Thermodynamic Uncertainty Relation in the interlinked cascade of RabGTPases

TL;DR

This paper investigates the Thermodynamic Uncertainty Relation in the interlinked Rab GTPase cascade, demonstrating that interlinking enhances precision and robustness at far from equilibrium, with implications for disease dynamics.

Contribution

It provides the first numerical proof of TUR in interlinked Rab GTPase models and reveals how interlinking improves thermodynamic efficiency and system robustness.

Findings

Interlinked Rab GTPases increase thermodynamic cost and precision.

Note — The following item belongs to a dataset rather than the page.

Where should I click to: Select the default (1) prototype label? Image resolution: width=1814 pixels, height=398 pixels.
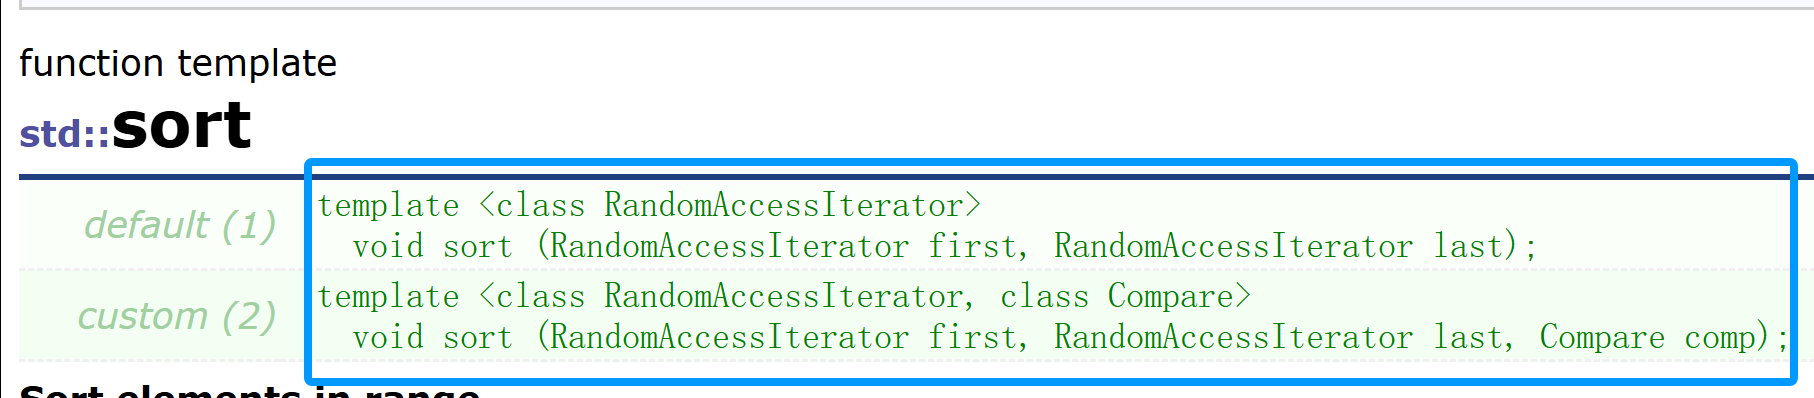pos(180,225)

Far from equilibrium, interlinked systems outperform single species.

Interlinked cascades exhibit tunable rate constants and robustness.

Abstract

We model the well-known interlinked cascade of Rab GTPases found in eukaryotic cells by using a network of Markov states to investigate the universal Thermodynamic Uncertainty Relation for the non-equilibrium system. First, we prove numerically the TUR in both single Rab species model and the interlinked two Rab species model. Our results show that when two Rab GTPase proteins are interlinked at far from equilibrium, the thermodynamic cost and hence precision is greatly enhanced as compared to single species switching. This implies that at far from equilibrium, the proteins tries to optimise the precision of the performance of their biomolecular processes by forming interlinks in the cascade. Again,our results imply that the interlinked cascade (or oscillator) can achieve a range of tunable rate constants (or frequencies) which suggests a means of maintaining its robustness. Lastly, we highlight a close relation between thermodynamic cost-precision, triangular motifs and disease dynamics.